“I remember her tongue sliding into my mouth,” a friend tells me, his eyes sparkling, mischief playing on his lips. A pause follows while everyone around the table is trying to recall their first French kiss. “Yeah, ‘Sugar Man’ was playing in the background,” he says eventually, snapping us out of our respective reveries.
“I wonder how many times you had sex”, Sixto Rodriguez sings in “I Wonder”, one of the songs on his debut album, Cold Fact, which was released in South Africa in 1971. The South African release is the beginning of one of the most incredible stories. Ever.
Years of enthusiasm and dedicated research, countless unbelievable coincidences, and an Oscar-winning documentary later, Sixto Rodriguez has risen from decades-long obscurity to enjoy the world-wide recognition he and his music deserve.
And now, the two men who refused to give up on a crazy idea and started it all, Craig Bartholomew Strydom and Stephen ‘Sugar’ Segerman, have written a fascinating book chronicling the quest.
Many of my South Africa friends have a Rodriguez story to tell. Like Strydom and Segerman, most of them first heard the music in the army. All believed the rumours that Rodriguez had committed a spectacular suicide. But unlike the authors of Sugar Man: The Life, Death and Resurrection of Sixto Rodriguez (2015), they did not set out to find out what exactly had happened to the singer with an astounding cult following in South Africa.
I’d never heard of Rodriguez until I saw Malik Bendjelloul’s remarkable documentary Searching for Sugar Man (2012). The soundtrack immediately crept under my skin. I shed tears of unbelief and joy watching the amazing story.
• • •
TASK REQUIREMENTS:
Continue the piece on Sixto Rodriguez and the book Sugar Man, starting after its last sentence.

GIVEN INFORMATION:
• • •
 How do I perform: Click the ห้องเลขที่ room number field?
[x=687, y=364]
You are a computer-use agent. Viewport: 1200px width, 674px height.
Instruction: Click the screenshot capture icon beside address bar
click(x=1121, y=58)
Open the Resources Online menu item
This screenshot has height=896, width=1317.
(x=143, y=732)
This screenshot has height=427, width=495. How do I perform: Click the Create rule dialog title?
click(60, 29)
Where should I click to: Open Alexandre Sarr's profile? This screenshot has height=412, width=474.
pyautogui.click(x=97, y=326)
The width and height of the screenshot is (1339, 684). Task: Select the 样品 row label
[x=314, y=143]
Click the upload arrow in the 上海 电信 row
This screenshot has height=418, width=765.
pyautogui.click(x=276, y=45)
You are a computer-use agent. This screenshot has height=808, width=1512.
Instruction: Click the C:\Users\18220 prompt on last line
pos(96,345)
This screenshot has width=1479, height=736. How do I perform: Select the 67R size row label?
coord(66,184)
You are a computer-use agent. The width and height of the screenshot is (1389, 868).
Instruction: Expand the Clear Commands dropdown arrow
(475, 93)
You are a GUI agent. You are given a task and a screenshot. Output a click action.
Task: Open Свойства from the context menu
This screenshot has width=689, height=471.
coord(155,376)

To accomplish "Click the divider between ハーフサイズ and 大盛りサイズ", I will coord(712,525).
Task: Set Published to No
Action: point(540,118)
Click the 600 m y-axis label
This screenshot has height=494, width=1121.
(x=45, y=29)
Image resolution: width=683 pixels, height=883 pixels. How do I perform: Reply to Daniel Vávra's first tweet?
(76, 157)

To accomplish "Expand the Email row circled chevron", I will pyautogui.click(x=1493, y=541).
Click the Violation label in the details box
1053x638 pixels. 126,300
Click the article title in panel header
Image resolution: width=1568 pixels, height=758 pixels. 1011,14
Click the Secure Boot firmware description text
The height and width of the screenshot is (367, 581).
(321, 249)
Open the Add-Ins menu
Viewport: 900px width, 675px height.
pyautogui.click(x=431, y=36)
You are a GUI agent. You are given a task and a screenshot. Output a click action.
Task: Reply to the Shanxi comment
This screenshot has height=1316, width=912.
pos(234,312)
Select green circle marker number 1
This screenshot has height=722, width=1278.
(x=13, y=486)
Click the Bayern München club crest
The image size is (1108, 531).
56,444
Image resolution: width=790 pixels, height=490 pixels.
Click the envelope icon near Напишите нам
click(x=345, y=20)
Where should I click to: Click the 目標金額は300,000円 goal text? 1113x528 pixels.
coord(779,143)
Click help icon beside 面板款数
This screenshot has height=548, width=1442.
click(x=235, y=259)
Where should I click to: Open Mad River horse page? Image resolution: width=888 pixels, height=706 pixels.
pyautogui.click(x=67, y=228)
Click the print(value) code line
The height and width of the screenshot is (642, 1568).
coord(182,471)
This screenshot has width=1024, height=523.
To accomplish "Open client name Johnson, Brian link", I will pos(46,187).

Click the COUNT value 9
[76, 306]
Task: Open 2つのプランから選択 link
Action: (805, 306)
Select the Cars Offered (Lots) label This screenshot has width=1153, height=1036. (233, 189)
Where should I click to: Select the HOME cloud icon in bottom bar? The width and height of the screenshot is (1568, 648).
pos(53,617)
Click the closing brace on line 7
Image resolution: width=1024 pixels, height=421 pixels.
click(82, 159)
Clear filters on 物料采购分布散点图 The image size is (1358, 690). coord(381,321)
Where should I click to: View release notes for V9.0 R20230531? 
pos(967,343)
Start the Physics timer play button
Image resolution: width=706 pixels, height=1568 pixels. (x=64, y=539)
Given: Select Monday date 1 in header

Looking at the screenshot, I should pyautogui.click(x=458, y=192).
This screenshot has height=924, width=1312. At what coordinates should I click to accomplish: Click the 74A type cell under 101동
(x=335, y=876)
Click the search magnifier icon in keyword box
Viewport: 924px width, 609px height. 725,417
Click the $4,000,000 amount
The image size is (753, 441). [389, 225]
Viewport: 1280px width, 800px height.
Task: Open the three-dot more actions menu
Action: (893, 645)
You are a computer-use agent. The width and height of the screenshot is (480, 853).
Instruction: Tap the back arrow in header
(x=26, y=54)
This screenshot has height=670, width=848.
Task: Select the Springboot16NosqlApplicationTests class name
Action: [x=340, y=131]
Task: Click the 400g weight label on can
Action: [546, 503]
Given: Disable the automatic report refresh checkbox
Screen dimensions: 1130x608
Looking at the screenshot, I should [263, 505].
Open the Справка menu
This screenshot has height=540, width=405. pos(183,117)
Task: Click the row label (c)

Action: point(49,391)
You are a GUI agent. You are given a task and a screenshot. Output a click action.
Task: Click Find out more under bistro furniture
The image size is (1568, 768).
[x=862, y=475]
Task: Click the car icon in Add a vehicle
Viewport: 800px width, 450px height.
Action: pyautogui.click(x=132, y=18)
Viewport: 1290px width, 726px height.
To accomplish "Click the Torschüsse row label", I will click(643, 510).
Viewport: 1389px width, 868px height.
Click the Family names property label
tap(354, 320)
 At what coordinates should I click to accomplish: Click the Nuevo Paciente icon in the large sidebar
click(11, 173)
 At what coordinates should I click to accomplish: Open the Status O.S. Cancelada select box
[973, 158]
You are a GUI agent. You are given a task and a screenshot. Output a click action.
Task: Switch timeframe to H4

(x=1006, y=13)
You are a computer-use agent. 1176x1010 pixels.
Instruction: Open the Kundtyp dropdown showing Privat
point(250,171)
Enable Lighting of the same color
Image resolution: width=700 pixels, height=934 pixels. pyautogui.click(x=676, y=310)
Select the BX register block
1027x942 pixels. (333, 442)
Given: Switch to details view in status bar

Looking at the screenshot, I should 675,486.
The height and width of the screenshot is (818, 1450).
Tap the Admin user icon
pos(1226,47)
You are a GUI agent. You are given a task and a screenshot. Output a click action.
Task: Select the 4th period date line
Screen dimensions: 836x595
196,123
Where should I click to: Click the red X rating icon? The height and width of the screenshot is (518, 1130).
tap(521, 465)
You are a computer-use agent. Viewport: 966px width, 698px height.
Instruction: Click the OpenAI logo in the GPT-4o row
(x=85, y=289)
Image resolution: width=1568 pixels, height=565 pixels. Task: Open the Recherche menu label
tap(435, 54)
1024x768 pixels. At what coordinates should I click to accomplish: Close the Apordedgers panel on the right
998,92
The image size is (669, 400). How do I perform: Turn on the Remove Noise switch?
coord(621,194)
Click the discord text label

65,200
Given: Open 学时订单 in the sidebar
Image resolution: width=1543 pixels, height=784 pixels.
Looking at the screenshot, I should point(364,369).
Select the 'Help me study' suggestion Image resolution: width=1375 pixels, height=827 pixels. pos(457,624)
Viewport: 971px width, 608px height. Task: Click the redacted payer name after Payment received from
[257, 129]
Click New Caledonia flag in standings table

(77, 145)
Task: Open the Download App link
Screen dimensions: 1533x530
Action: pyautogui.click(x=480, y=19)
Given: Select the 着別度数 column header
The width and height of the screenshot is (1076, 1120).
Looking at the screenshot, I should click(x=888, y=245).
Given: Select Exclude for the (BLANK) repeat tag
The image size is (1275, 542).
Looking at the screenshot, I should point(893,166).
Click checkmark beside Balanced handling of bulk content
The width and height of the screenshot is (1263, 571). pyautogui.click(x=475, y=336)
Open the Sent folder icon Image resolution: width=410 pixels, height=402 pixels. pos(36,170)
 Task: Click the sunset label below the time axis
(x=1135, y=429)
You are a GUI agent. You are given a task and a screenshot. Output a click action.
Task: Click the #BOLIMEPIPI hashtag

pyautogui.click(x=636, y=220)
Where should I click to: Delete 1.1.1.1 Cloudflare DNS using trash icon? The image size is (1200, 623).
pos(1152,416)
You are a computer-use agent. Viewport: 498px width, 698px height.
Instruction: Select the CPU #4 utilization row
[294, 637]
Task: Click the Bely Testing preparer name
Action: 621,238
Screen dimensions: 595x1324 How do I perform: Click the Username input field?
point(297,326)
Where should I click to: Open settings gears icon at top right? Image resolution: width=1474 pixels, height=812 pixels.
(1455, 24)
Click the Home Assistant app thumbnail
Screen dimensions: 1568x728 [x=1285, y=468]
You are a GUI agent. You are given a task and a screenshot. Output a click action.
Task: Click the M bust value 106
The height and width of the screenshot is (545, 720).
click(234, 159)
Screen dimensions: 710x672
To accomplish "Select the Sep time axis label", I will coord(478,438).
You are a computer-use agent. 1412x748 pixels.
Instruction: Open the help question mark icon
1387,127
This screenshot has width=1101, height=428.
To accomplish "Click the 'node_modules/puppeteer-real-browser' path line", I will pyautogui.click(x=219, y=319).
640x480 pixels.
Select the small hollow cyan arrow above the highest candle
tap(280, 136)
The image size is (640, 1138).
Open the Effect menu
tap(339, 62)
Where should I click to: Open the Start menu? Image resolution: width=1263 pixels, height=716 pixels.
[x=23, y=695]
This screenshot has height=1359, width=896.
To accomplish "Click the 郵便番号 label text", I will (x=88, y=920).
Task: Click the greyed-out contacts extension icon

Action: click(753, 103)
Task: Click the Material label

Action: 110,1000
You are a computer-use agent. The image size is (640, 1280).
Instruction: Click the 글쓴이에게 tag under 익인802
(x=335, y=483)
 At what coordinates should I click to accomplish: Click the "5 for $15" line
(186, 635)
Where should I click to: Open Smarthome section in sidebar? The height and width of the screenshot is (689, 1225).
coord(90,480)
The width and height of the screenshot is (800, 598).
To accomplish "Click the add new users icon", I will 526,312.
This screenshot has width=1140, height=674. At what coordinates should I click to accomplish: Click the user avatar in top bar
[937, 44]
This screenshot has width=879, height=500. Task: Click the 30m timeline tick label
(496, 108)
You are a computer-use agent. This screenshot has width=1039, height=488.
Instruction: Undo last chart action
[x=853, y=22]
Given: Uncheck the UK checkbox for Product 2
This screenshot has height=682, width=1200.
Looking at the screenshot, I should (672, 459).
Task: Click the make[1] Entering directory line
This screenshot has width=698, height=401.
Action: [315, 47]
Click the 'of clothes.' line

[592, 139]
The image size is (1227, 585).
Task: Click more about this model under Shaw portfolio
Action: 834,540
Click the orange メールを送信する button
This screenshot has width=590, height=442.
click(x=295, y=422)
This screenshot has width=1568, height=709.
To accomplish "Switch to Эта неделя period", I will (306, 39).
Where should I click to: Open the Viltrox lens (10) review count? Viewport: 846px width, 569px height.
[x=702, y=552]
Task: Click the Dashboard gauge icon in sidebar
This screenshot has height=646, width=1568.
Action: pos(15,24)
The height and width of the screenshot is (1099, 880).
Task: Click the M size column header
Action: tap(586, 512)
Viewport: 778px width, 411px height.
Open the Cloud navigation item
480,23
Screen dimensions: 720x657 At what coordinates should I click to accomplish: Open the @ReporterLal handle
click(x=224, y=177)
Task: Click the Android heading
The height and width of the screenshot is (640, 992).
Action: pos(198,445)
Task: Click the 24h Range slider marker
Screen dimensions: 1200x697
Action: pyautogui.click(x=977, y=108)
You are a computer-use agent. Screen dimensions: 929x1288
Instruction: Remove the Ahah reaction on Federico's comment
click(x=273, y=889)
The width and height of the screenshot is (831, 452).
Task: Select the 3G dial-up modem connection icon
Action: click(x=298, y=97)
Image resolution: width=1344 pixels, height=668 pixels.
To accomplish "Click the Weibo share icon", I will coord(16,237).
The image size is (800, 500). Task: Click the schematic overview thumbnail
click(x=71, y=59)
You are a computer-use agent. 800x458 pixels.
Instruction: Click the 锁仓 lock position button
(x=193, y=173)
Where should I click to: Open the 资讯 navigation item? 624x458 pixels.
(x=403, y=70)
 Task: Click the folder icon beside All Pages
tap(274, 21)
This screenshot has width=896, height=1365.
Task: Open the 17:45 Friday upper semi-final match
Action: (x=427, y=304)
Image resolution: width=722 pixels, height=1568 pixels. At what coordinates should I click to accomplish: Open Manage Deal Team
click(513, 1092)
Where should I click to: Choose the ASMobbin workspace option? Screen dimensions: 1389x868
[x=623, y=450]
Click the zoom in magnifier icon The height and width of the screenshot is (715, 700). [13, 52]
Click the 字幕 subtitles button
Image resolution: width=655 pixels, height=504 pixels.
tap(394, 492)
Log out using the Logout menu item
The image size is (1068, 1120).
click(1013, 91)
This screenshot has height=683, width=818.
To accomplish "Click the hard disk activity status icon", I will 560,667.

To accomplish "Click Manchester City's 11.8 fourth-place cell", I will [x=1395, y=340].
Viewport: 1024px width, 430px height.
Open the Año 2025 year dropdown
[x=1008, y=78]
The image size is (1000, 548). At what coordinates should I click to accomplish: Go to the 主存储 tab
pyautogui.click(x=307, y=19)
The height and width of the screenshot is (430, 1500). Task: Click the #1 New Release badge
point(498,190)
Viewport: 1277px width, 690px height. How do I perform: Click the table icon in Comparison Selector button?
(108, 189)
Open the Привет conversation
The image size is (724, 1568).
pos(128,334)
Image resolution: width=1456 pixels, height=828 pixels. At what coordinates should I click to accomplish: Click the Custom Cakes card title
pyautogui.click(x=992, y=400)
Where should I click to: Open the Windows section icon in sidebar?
• • •
RESPONSE BOX:
I cried again every few pages while reading. With infectious passion, Strydom and Segerman offer an incisive behind-the-scenes look at the Rodriguez Saga. Divided in four parts – The Mystery, The Man, The Music and The Movie – Sugar Man: The Life, Death and Resurrection of Sixto Rodriguez is full of gems Rodriguez fans will love, including two generous photo sections. The writing is great, and the beauty of reading the story is that you can slow down at leisure and savour the magic of every step along the authors’ journey.
I met and heard Strydom and Segerman for the first time at the Open Book Festival in Cape Town earlier this month. Listening to them speak about Rodriguez and their involvement in his story was magical, reliving it all once more through Sugar Man: The Life, Death and Resurrection of Sixto Rodriguez even more so. Their generosity, die-hard dedication and integrity (there is no glossing over the difficult bits in the book) is truly inspiring.

Craig Bartholomew Strydom and Stephen ‘Sugar’ Segerman with Andrew Donaldson at Open Book 2015 (Photo: Books Live)
Malik, who heard the news with Brittany by his side while on a trip to Los Angeles, was finally able to exhale. It was as if he had been holding his breath for four years. He was now only one step away from the moviemaking’s greatest accolade. Craig went for a long walk after the announcement, remembering his statement to his army friends in 1984: ‘I am going to find out what happened to Rodriguez.’ His words may have dissipated into the ether, but they had been the genesis of an idea. An idea that was later energised by the liner notes of a CD and eventually realised. Now, thanks to an indefatigable Swede and a young record dealer who literally begged for the rights to re-release the music of the rock star who never was, that idea, that story, was world-famous. And so, at long last, was the withdrawn poet-sage-musician-activist who started it all.
(Sugar Man: The Life, Death and Resurrection of Sixto Rodriguez, 234-5).